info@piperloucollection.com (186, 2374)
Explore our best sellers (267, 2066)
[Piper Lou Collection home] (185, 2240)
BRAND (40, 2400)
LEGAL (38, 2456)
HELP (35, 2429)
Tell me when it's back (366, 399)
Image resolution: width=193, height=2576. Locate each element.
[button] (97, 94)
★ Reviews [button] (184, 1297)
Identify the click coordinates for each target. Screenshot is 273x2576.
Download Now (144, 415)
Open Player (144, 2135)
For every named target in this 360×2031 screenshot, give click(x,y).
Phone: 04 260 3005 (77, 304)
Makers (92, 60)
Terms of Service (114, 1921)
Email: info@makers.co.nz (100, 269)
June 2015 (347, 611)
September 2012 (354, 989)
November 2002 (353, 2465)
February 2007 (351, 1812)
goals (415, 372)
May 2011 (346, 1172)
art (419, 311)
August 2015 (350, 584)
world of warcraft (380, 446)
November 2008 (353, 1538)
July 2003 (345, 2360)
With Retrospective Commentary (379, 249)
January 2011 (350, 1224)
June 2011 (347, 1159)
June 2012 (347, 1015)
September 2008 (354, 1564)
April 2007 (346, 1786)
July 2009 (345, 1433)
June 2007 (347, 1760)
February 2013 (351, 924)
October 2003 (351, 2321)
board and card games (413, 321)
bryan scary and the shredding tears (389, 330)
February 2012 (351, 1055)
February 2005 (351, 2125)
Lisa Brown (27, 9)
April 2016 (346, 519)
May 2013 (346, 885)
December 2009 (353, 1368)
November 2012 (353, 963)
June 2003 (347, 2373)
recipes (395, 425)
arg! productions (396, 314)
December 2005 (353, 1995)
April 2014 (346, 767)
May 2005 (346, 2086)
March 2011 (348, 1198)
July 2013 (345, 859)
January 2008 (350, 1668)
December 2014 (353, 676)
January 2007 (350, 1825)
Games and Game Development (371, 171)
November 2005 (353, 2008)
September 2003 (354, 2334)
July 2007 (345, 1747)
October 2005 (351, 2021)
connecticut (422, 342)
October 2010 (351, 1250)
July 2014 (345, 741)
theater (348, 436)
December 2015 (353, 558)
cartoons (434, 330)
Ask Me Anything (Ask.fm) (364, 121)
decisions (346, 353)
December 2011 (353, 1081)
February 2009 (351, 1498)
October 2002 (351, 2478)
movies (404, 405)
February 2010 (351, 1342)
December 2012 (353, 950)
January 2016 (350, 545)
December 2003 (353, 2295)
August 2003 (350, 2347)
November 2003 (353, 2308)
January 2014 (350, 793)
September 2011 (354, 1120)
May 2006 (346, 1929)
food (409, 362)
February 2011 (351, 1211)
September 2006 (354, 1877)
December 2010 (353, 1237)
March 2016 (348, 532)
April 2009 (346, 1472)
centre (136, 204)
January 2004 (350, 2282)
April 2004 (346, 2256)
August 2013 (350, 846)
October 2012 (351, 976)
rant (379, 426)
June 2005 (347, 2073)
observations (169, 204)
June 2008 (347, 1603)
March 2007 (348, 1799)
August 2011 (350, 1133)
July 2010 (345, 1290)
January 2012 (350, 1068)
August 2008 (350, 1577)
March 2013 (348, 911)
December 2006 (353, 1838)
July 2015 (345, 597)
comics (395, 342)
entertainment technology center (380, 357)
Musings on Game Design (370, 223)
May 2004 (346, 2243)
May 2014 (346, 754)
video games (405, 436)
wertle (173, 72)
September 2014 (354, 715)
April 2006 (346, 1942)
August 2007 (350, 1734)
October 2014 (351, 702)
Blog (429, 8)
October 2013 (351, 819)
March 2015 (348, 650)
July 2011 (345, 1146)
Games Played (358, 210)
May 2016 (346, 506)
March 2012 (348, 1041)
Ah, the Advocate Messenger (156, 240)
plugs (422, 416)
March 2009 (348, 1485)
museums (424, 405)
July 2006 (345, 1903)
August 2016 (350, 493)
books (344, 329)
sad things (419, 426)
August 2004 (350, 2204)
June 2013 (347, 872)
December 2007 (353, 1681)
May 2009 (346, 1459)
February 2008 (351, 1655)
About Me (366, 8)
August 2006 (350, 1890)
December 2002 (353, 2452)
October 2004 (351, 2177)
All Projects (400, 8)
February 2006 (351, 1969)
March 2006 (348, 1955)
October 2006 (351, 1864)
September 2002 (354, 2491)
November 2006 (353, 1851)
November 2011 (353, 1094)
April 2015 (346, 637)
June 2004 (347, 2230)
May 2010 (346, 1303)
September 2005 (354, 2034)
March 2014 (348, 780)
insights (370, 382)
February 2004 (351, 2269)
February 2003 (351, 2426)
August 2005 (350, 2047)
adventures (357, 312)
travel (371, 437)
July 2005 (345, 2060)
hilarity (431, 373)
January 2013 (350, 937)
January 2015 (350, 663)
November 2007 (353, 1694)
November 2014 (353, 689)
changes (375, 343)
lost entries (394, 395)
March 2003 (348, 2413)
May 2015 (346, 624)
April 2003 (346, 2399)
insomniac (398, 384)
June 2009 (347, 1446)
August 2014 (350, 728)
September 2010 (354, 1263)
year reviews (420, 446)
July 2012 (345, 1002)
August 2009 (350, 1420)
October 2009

━━━━

> _EXERCISE DIRECTIONS_
Reproduce the data. Keep it exact.

> _EXPECTED ANSWER_
info@piperloucollection.com (186, 2374)
Explore our best sellers (267, 2066)
[Piper Lou Collection home] (185, 2240)
BRAND (40, 2400)
LEGAL (38, 2456)
HELP (35, 2429)
Tell me when it's back (366, 399)
Image resolution: width=193, height=2576. Locate each element.
[button] (97, 94)
★ Reviews [button] (184, 1297)
Identify the click coordinates for each target. Screenshot is 273x2576.
Download Now (144, 415)
Open Player (144, 2135)
For every named target in this 360×2031 screenshot, give click(x,y).
Phone: 04 260 3005 (77, 304)
Makers (92, 60)
Terms of Service (114, 1921)
Email: info@makers.co.nz (100, 269)
June 2015 (347, 611)
September 2012 (354, 989)
November 2002 (353, 2465)
February 2007 (351, 1812)
goals (415, 372)
May 2011 (346, 1172)
art (419, 311)
August 2015 (350, 584)
world of warcraft (380, 446)
November 2008 (353, 1538)
July 2003 (345, 2360)
With Retrospective Commentary (379, 249)
January 2011 (350, 1224)
June 2011 (347, 1159)
June 2012 (347, 1015)
September 2008 (354, 1564)
April 2007 (346, 1786)
July 2009 (345, 1433)
June 2007 (347, 1760)
February 2013 (351, 924)
October 2003 (351, 2321)
board and card games (413, 321)
bryan scary and the shredding tears (389, 330)
February 2012 (351, 1055)
February 2005 (351, 2125)
Lisa Brown (27, 9)
April 2016 (346, 519)
May 2013 (346, 885)
December 2009 (353, 1368)
November 2012 (353, 963)
June 2003 (347, 2373)
recipes (395, 425)
arg! productions (396, 314)
December 2005 (353, 1995)
April 2014 (346, 767)
May 2005 (346, 2086)
March 2011 (348, 1198)
July 2013 (345, 859)
January 2008 (350, 1668)
December 2014 (353, 676)
January 2007 (350, 1825)
Games and Game Development (371, 171)
November 2005 (353, 2008)
September 2003 (354, 2334)
July 2007 (345, 1747)
October 2005 (351, 2021)
connecticut (422, 342)
October 2010 (351, 1250)
July 2014 (345, 741)
theater (348, 436)
December 2015 (353, 558)
cartoons (434, 330)
Ask Me Anything (Ask.fm) (364, 121)
decisions (346, 353)
December 2011 (353, 1081)
February 2009 (351, 1498)
October 2002 (351, 2478)
movies (404, 405)
February 2010 (351, 1342)
December 2012 (353, 950)
January 2016 (350, 545)
December 2003 (353, 2295)
August 2003 (350, 2347)
November 2003 (353, 2308)
January 2014 (350, 793)
September 2011 (354, 1120)
May 2006 (346, 1929)
food (409, 362)
February 2011 (351, 1211)
September 2006 (354, 1877)
December 2010 (353, 1237)
March 2016 (348, 532)
April 2009 (346, 1472)
centre (136, 204)
January 2004 (350, 2282)
April 2004 (346, 2256)
August 2013 (350, 846)
October 2012 (351, 976)
rant (379, 426)
June 2005 (347, 2073)
observations (169, 204)
June 2008 (347, 1603)
March 2007 (348, 1799)
August 2011 (350, 1133)
July 2010 (345, 1290)
January 2012 (350, 1068)
August 2008 (350, 1577)
March 2013 (348, 911)
December 2006 (353, 1838)
July 2015 (345, 597)
comics (395, 342)
entertainment technology center (380, 357)
Musings on Game Design (370, 223)
May 2004 (346, 2243)
May 2014 (346, 754)
video games (405, 436)
wertle (173, 72)
September 2014 (354, 715)
April 2006 (346, 1942)
August 2007 (350, 1734)
October 2014 (351, 702)
Blog (429, 8)
October 2013 (351, 819)
March 2015 (348, 650)
July 2011 (345, 1146)
Games Played (358, 210)
May 2016 (346, 506)
March 2012 (348, 1041)
Ah, the Advocate Messenger (156, 240)
plugs (422, 416)
March 2009 (348, 1485)
museums (424, 405)
July 2006 (345, 1903)
August 2016 (350, 493)
books (344, 329)
sad things (419, 426)
August 2004 (350, 2204)
June 2013 (347, 872)
December 2007 (353, 1681)
May 2009 (346, 1459)
February 2008 (351, 1655)
About Me (366, 8)
August 2006 (350, 1890)
December 2002 (353, 2452)
October 2004 (351, 2177)
All Projects (400, 8)
February 2006 (351, 1969)
March 2006 (348, 1955)
October 2006 (351, 1864)
September 2002 (354, 2491)
November 2006 (353, 1851)
November 2011 (353, 1094)
April 2015 (346, 637)
June 2004 (347, 2230)
May 2010 (346, 1303)
September 2005 (354, 2034)
March 2014 (348, 780)
insights (370, 382)
February 2004 (351, 2269)
February 2003 (351, 2426)
August 2005 (350, 2047)
adventures (357, 312)
travel (371, 437)
July 2005 (345, 2060)
hilarity (431, 373)
January 2013 (350, 937)
January 2015 (350, 663)
November 2007 (353, 1694)
November 2014 (353, 689)
changes (375, 343)
lost entries (394, 395)
March 2003 (348, 2413)
May 2015 (346, 624)
April 2003 (346, 2399)
insomniac (398, 384)
June 2009 (347, 1446)
August 2014 (350, 728)
September 2010 (354, 1263)
year reviews (420, 446)
July 2012 (345, 1002)
August 2009 (350, 1420)
October 2009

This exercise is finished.